(Excerpted text Opens)

AI Could Predict Ideal Patients for Spinal Cord Stimulation
Julie G. Pilitsis, M.D., Ph.D. (left), performing a procedure. (Courtesy Albany Med Health System)
Spinal cord stimulation is a minimally invasive FDA-approved treatment to manage chronic pain such as back and neck pain. This neuromodulation technique uses electricity and an implantable device, which has been increasingly used over the past five years as a non-pharmacological approach to pain conditions due in part to the opioid epidemic.
Although patients undergo psychological assessment and a trial treatment before the implant, failure rates are estimated at around 25 to 30 percent. The ability to accurately predict which patients will benefit from this treatment in the long term is unclear and currently relies on the subjective experience of the implanting physician.
A study led by Julie G. Pilitsis, M.D., Ph.D., dean and vice president of medical affairs at Florida Atlantic University’s Schmidt College of Medicine, in collaboration with researchers from Albany Medical College, is the first to use machine-learning algorithms in the neuromodulation field to predict long-term patient response to spinal cord stimulation.
For the study, researchers used Pilitsis’ database – the largest single-center resource of prospectively collected longitudinal spinal cord stimulation outcomes – to develop and internally validate predictive models. They applied a combination of unsupervised clustering and supervised classification to obtain individualized models. Each subgroup/cluster comprised of a cohort of 151 patients and included 31 features. The study’s objective was to determine which patients would ultimately do well with spinal cord stimulation.
Results of the study, published in the journal Neurosurgery , demonstrated for the first time, the ability of machine-learning algorithms to predict long-term patient response to spinal cord stimulation placement with relatively high performance. The next step is to validate these data in a heterogeneous patient population prospectively to ensure that the algorithm is useful across different patient groups across the country and world.
“Our study resulted in the development of a model to predict which patients would benefit from spinal cord stimulation,” said Pilitsis, who conducted the study while at Albany Medical College. “After we validate this work, our hope is that this machine-learning model can inform a clinical decision support tool to help physicians better choose which patients may be most appropriate.”
Researchers found two distinct clusters; and patients in the cohorts significantly differed in age, duration of chronic pain, preoperative numeric rating scale and preoperative pain catastrophizing scale scores. Through hyperparameter fine-tuning and supervised intrinsic feature selection, they identified the 10 most influential features that contribute the most to the model performance. Logistic regression predictive models with a nested cross-validation demonstrated the highest overall performance with the area under the curve of 0.757 and 0.708 for each respective cluster.
Nearly 20 million Americans suffer from chronic pain that interferes with their daily activities, according to a new report from the United States Centers for Disease Control and Prevention. The CDC reviewed the 2016 National Health Interview Survey, which includes responses from more than 17,000 adults, and found that 1 in 5 Americans, or about 50 million people, suffer from chronic pain.
“Neuromodulation uses electrical impulses to change the way that pain is processed and may provide life changing benefit for patients,” said Pilitsis. “Its broad therapeutic scope from chronic pain relief to Parkinson’s Disease positions neuromodulation to continue as a major growth industry in the next decade.”
The International Neuromodulation Society defines therapeutic neuromodulation as “the alteration of nerve activity through targeted delivery of a stimulus, such as electrical stimulation or chemical agents, to specific neurological sites in the body.” In appropriate patients, this growing class of therapies, in common use since the 1980s, can help restore function or relieve symptoms that have a neurological basis.
Study co-authors are Amir Hadanny, M.D.; Albany Medical College; Tessa Harland, M.D., Albany Medical College; Olga Khazen, FAU Schmidt College of Medicine; Marisa DiMarzio, Ph.D., Albany Medical College; Ilknur Telkes, Ph.D., Albany Medical College; and Vishad Sukul, M.D., Albany Medical College.
Julie G. Pilitsis, M.D., Ph.D., dean and vice president of medical affairs at FAU's Schmidt College of Medicine.

(Excerpted text Closes)

:: Required actions ::
1. In the article on using AI to select spinal cord stimulation patients, why is the next step to validate the data prospectively in a heterogeneous patient population?
2. Print the stretch of the spinal cord stimulation article from "AI Could Predict" through "Med Health System)".
3. Answer these questions from the spinal cord stimulation article:
(a) What are the estimated failure rates of spinal cord stimulation implants?
(b) In which journal were the study's results published?
(c) Since when have therapeutic neuromodulation therapies been in common use?

(Listed records Opens)

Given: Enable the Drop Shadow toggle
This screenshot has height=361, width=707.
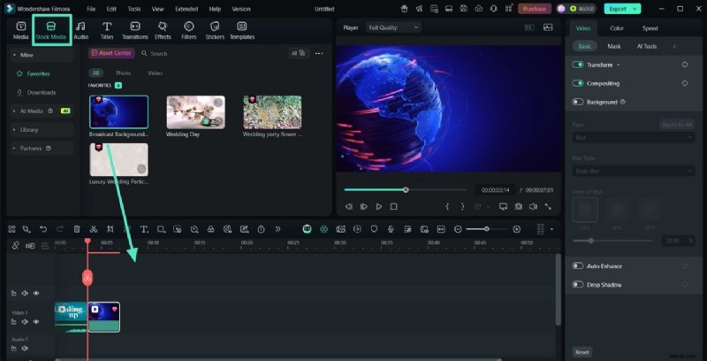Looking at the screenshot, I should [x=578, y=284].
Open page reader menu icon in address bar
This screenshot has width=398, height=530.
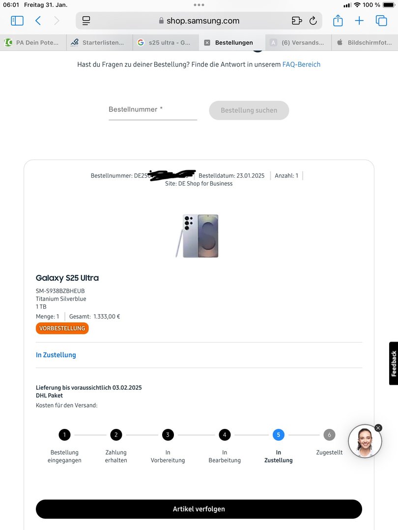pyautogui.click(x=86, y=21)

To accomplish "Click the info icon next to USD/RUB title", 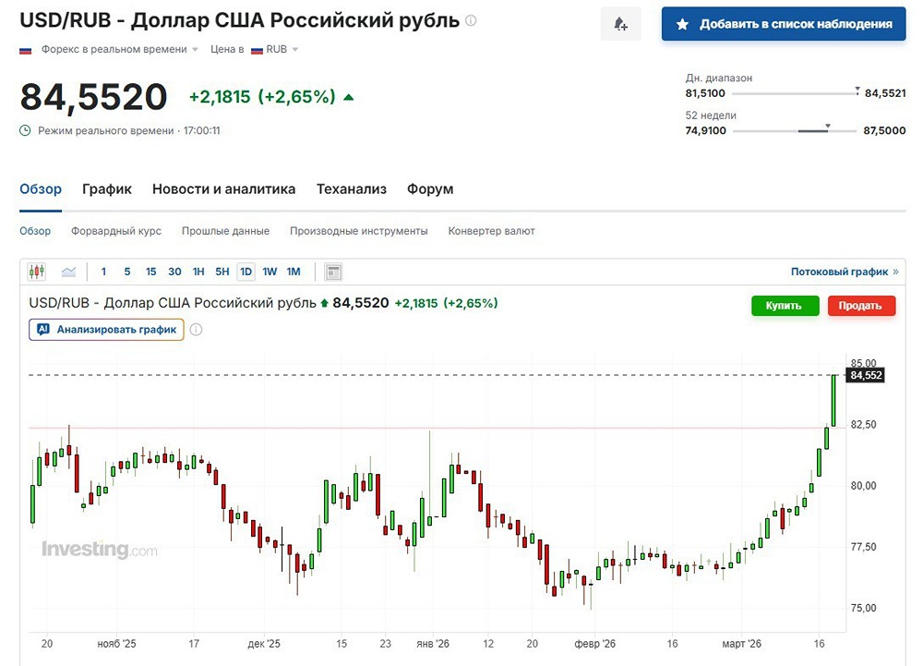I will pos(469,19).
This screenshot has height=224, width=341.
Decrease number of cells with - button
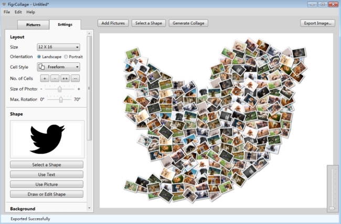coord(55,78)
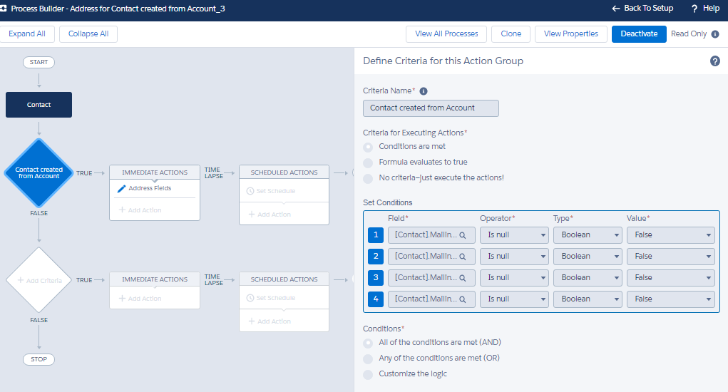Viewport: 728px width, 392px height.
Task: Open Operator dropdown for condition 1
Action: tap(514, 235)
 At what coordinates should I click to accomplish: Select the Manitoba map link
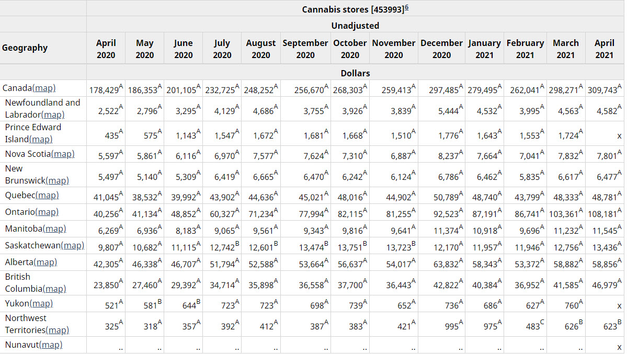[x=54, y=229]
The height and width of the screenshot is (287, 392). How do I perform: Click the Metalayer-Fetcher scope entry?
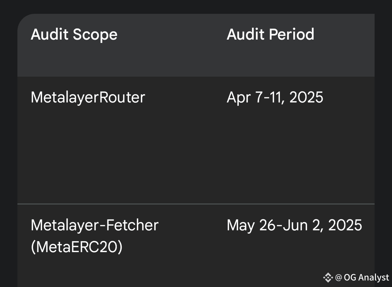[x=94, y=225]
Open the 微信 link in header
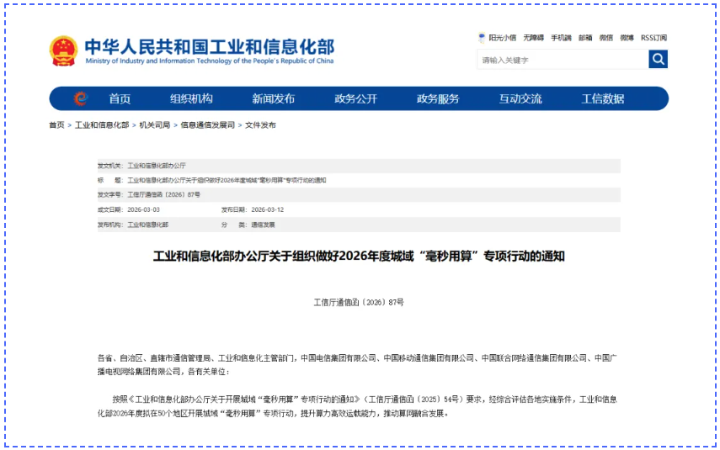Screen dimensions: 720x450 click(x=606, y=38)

(Listed records Closes)
(Listed records Opens)

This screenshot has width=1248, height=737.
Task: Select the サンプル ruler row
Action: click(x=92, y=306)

(Listed records Closes)
(Listed records Opens)

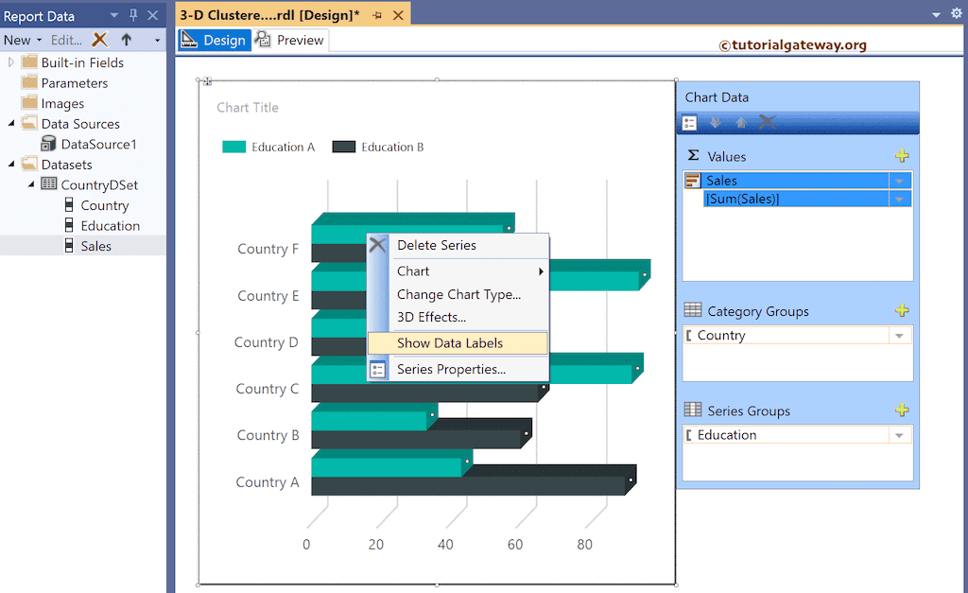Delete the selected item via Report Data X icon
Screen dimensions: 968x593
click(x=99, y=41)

(Listed records Closes)

:: Results for each task ::
1. The next step is to validate the data prospectively in a heterogeneous patient population. This will ensure that the algorithm is useful across different patient groups across the country and world.

2.
AI Could Predict Ideal Patients for Spinal Cord Stimulation
Julie G. Pilitsis, M.D., Ph.D. (left), performing a procedure. (Courtesy Albany Med Health System)

3.
(a) Around 25 to 30 percent.
(b) Neurosurgery.
(c) Since the 1980s.